Written task 1:
Answer these about the PHP mailing-list reply:
(a) Which templating library does the reply suggest looking into?
(b) Which operating system does the reply recommend?
(c) What combination is Jason Green leaning toward after his research?
Written task 2: Proceed with the mailing-list thread on choosing PHP and PostgreSQL, picking up after its final sentence.
+++ Excerpt to read
[GLLUG] General programming question

Jason Justman justmanj@msu.edu
Thu, 01 Aug 2002 17:24:52 -0400


PHP should work ok for what you are looking for.  It can be pretty quick 
to develop, thanks to the php online documenation 
(http://www.php.net/manual/en/) and the ability to jump to a manual page 
via www.php.net/pg_connect or www.php/(function_name_here).  of course, 
using good development techniques of seperating application from 
supporting libaries goes a long way (i recommend the 'require 
"filename_here.class"' command).

look into using some templating library, such as phplib..  or if you are 
up to it, write your own.  it will definately help in writing your code 
and seperating portions of nasty html..   likewise for database access - 
you can use the db abstraction tools from phplib or some other comination.

naturally, since you asked for which os would work the best - i would 
recommend linux ;).

when you say 'concurrent users', do you mean like running apachebench 
with -c100?  or say 100 users in a 5 minute period?  these two metrics 
are vastly different.  it also depends on the complexity of the 
strucuter of your code and the bottlenecks in the application.  are db 
queries at fault for poor performance?  or is the interepted overhead of 
php slowing you down?  if it's the latter, zend sells a product for 
optimizing and compiling into zend bytecode (if you wish to re-sell this 
to someone else)..

jason

Jason Green wrote:

>I'm looking for a good combination of a front-end interface/programming
>language and a scalable back-end database.  After a bit of research, I'm
>leaning towards PHP on Apache with PostgreSQL.  This will be used to develop
>an accounting system for a niche market with customizable reporting
>abilities and will generate government reports and contracts.  Replication
>is important (hourly backups if a mirroring-type solution is not available).
++++++
+++ Source excerpt
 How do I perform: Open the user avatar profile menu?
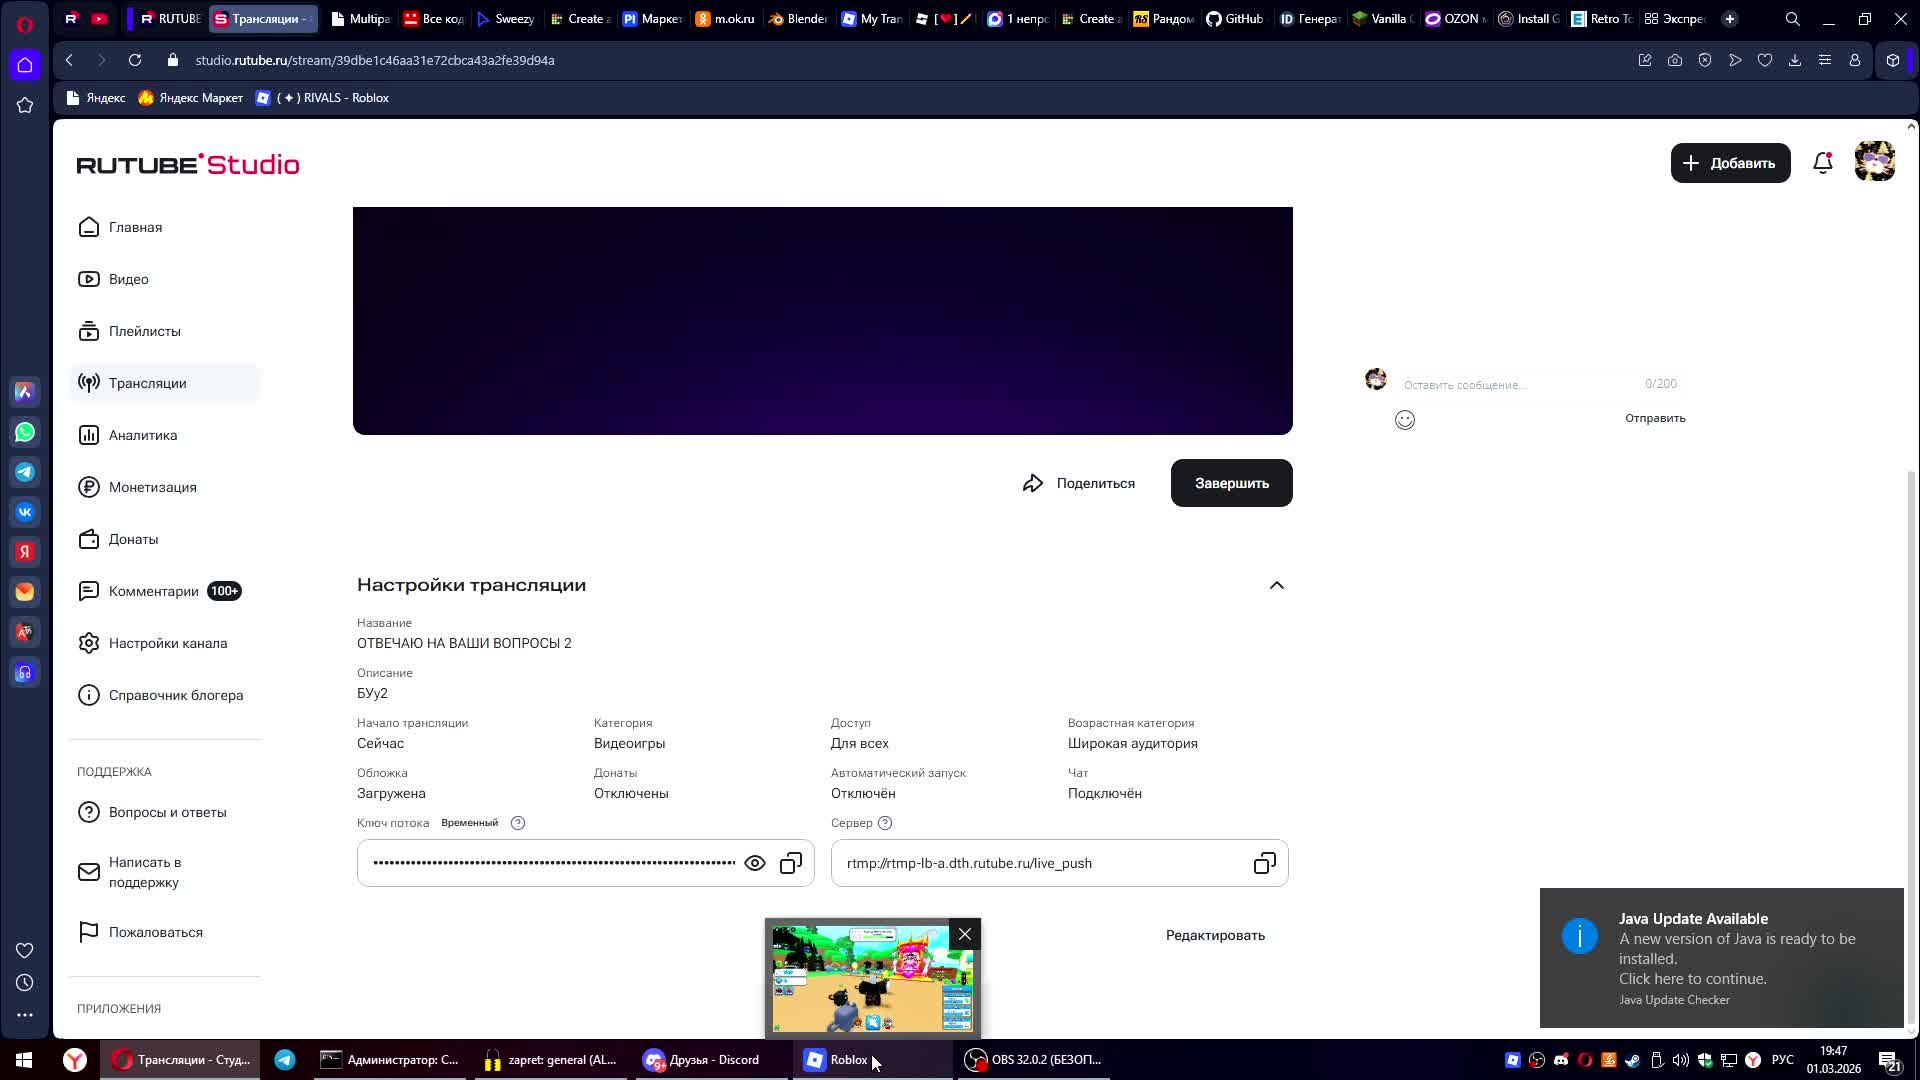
++++++
Exercise output 1:
(a) phplib
(b) Linux
(c) PHP on Apache with PostgreSQL

Exercise output 2:
>
>I've never used PHP (and not much HTML), but have a decent amount of C/C++
>knowledge.  However, my primary skills are in MS Access and VB/VBA.  I
>looked at pgAccess which is a Tcl/Tk app that tries to mimic MS Access.
>It's not very impressive yet, but has a lot of potential.
>
>I like PostgreSQL's transaction support as well as the "better than
>record-level locking" they use.  This application will need to accommodate
>roughly 100 concurrent users.  I really like Access for it's rapid
>application deployment abilities, but I've experienced too much database
>corruption, it's slow for multi-user applications, and won't really scale to
>my needs.  Plus, MS's licensing is getting ridiculous, and I refuse to
>license MS SQL Server when open source alternatives exist.
>
>So, has anyone developed any applications with this kind of usage level?
>What would you recommend for database software, easy to manipulate front
>ends (and intuitive for end users), or other general suggestions?  Any
>specific resources you've found helpful?  Oh yeah, if you have a suggestion
>for database software, which OS works the best for it?  Thanks in advance!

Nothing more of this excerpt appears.